┌─ Data section

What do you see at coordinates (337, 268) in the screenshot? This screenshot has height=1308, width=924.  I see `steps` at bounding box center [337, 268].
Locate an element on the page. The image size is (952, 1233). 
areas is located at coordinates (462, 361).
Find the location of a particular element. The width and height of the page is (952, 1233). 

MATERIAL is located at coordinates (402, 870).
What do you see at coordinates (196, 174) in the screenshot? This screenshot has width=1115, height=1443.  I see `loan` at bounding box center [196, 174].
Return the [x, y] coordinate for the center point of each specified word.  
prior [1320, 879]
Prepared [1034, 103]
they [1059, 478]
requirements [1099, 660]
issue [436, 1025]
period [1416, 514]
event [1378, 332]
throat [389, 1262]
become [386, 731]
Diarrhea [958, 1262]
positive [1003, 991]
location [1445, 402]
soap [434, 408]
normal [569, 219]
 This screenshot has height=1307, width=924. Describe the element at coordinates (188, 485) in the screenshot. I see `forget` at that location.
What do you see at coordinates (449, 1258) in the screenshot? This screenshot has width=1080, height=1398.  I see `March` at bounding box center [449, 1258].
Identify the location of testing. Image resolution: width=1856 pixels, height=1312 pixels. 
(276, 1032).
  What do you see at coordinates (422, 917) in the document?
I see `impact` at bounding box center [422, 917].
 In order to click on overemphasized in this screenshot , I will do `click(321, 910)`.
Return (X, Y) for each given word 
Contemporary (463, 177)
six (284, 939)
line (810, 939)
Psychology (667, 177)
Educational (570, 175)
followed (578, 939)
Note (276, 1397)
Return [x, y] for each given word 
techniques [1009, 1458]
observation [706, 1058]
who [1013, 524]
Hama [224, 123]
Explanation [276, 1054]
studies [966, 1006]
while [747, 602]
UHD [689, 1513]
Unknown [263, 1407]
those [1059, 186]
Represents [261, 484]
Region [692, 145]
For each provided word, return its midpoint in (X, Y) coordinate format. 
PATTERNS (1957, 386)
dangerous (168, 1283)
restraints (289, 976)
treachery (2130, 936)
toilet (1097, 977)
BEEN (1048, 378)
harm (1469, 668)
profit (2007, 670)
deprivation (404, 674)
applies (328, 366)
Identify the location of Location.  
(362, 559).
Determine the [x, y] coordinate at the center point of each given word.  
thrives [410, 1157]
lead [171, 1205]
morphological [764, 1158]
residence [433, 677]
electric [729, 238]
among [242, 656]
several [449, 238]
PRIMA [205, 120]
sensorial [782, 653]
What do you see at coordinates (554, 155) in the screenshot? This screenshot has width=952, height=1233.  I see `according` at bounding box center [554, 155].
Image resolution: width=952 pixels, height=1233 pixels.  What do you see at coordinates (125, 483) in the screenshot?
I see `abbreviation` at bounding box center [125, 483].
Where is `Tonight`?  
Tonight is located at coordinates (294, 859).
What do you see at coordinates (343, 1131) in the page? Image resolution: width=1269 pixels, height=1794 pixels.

└─

**Exercise brief**
Edit all the data above by changing each "Identify the location of" to "Find the position of", keeping every other part as it is.

**Problem solution**
What do you see at coordinates (337, 268) in the screenshot? This screenshot has height=1308, width=924.  I see `steps` at bounding box center [337, 268].
Locate an element on the page. The image size is (952, 1233). 
areas is located at coordinates (462, 361).
Find the location of a particular element. The width and height of the page is (952, 1233). 

MATERIAL is located at coordinates (402, 870).
What do you see at coordinates (196, 174) in the screenshot? This screenshot has width=1115, height=1443.  I see `loan` at bounding box center [196, 174].
Return the [x, y] coordinate for the center point of each specified word.  
prior [1320, 879]
Prepared [1034, 103]
they [1059, 478]
requirements [1099, 660]
issue [436, 1025]
period [1416, 514]
event [1378, 332]
throat [389, 1262]
become [386, 731]
Diarrhea [958, 1262]
positive [1003, 991]
location [1445, 402]
soap [434, 408]
normal [569, 219]
 This screenshot has height=1307, width=924. Describe the element at coordinates (188, 485) in the screenshot. I see `forget` at that location.
What do you see at coordinates (449, 1258) in the screenshot? This screenshot has width=1080, height=1398.  I see `March` at bounding box center [449, 1258].
Find the position of testing. Image resolution: width=1856 pixels, height=1312 pixels. 
(276, 1032).
  What do you see at coordinates (422, 917) in the document?
I see `impact` at bounding box center [422, 917].
 In order to click on overemphasized in this screenshot , I will do `click(321, 910)`.
Return (X, Y) for each given word 
Contemporary (463, 177)
six (284, 939)
line (810, 939)
Psychology (667, 177)
Educational (570, 175)
followed (578, 939)
Note (276, 1397)
Return [x, y] for each given word 
techniques [1009, 1458]
observation [706, 1058]
who [1013, 524]
Hama [224, 123]
Explanation [276, 1054]
studies [966, 1006]
while [747, 602]
UHD [689, 1513]
Unknown [263, 1407]
those [1059, 186]
Represents [261, 484]
Region [692, 145]
For each provided word, return its midpoint in (X, Y) coordinate format. 
PATTERNS (1957, 386)
dangerous (168, 1283)
restraints (289, 976)
treachery (2130, 936)
toilet (1097, 977)
BEEN (1048, 378)
harm (1469, 668)
profit (2007, 670)
deprivation (404, 674)
applies (328, 366)
Find the position of Location.  
(362, 559).
Determine the [x, y] coordinate at the center point of each given word.  
thrives [410, 1157]
lead [171, 1205]
morphological [764, 1158]
residence [433, 677]
electric [729, 238]
among [242, 656]
several [449, 238]
PRIMA [205, 120]
sensorial [782, 653]
What do you see at coordinates (554, 155) in the screenshot? This screenshot has width=952, height=1233.  I see `according` at bounding box center [554, 155].
Image resolution: width=952 pixels, height=1233 pixels.  What do you see at coordinates (125, 483) in the screenshot?
I see `abbreviation` at bounding box center [125, 483].
Where is `Tonight`?  
Tonight is located at coordinates (294, 859).
What do you see at coordinates (343, 1131) in the page? Image resolution: width=1269 pixels, height=1794 pixels.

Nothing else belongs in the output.